Jose Gomez, der amtierende Erzbischof von Los Angeles und Vorsitzende der US-Bischofskonferenz würde die von Papst Franziskus propagierte Integration von Einwanderern geradezu verkörpern. Gomez ist aus Mexiko in die USA gekommen und einer der energischsten Anwälte für Migranten.
Papst Franziskus überging Gomez allerdings. Der neue Kardinal in Südkalifornien wird Robert McElroy, Bischof von San Diego, der als einer der progressivsten Bischöfe der USA gilt. Dass Erzbischof Gomez, Oberhaupt der größten Diözese der USA, zugunsten eines Suffraganbischofs übergangen wurde, sei eine klare Botschaft aus dem Vatikan, kommentiert de Souza. Die Tatsache, dass McElroy öffentlich mit Erzbischof Gomez wegen abtreibungsfreundlicher katholischer Politiker aneinandergeraten ist, sei für seine Auswahl nicht irrelevant, ergänzt er.
New Ways Ministry, die LGBT-freundliche Pastoral betreibt, begrüßte die Ankündigung der Kardinalsernennung von Bischof McElroy, berichtet die konservative Plattform Breitbart. Dieser Schritt werde dazu beitragen, den katholischen Episkopat in den USA zu verändern, der überwiegend „anti-LGBTQ“ sei. McElroy sei jemand, der LGBTQ-Personen „die Hand und nicht die Faust ausstreckt“, kommentierte Francis DeBernardo, Direktor von New Ways Ministry in einer Stellungnahme. Mit der Ernennung des 68jährigen Bischofs stelle Papst Franziskus sicher, dass das der Kontakt zu LGBTQ-Personen nach dem Ende seines Pontifikates erhalten bleibe. Als wahlberechtigter Kardinal könne McElroy zukünftige Pontifikate mitbestimmen, schrieb DeBernardo. Anschließend zählte er eine Reihe von Beispielen auf, welche die LGBTQ-freundliche Haltung McElroys illustrieren.
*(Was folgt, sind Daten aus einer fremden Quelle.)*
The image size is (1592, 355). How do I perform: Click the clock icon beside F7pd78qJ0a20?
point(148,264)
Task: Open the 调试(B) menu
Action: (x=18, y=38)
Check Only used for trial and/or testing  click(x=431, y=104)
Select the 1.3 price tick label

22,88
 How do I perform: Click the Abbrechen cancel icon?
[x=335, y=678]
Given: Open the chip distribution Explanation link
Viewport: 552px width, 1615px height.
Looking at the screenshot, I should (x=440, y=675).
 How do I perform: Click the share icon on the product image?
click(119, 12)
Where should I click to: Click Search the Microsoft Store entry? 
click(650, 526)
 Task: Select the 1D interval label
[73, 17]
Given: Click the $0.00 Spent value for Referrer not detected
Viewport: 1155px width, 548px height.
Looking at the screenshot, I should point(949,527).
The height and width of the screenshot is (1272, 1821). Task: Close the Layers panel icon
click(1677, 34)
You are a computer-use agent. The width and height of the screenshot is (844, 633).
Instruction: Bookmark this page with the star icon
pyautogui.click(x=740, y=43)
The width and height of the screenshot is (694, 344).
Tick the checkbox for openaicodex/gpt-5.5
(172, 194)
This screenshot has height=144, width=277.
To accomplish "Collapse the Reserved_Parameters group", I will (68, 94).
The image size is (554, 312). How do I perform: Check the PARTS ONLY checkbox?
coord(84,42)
Bei einer diözesanen Synode zur Familie seien LGBTQ-Themen diskutiert worden und pro-LGBTQ-Maßnahmen vorgeschlagen worden. McElroy habe den umstrittenen Jesuitenpater James Martin stets verteidigt und die „rechtskatholische Bewegung“ verurteilt, die ständig Menschen auf üble Art verleumde, schrieb DeBernardo.
- Kardinalsernennung als Trostpreis
Bischof Peter Ebere Okpaleke von der neu geschaffenen Diözese Ekwulobia in Nigeria wird im August zum Kardinal erhoben. Benedikt XVI. hatte ihn 2012 zum Bischof von Ahiara ernannt. Viele Priester und Gläubige protestierten dagegen, weil Okpaleke nicht zu ihrer ethnischen Gruppe gehört. Als bis 2017 keine Lösung gefunden wurde verlangte Papst Franziskus von den Priestern, innerhalb von 30 Tagen ihre Opposition zurückzuziehen und dem Heiligen Vater ihren Gehorsam schriftlich zu bestätigen. Der Versuch, die päpstliche Autorität durchzusetzen misslang. 2018 trat Okpaleke als Bischof von Ahiara zurück. Der Vatikan akzeptierte. 2020 wurde eine neue Diözese in Nigeria geschaffen und Okpaleke zu ihrem ersten Bischof ernannt. Die Kardinalsernennung ist für de Souza ein Trost dafür, dass sich die päpstliche Autorität nicht durchsetzen ließ.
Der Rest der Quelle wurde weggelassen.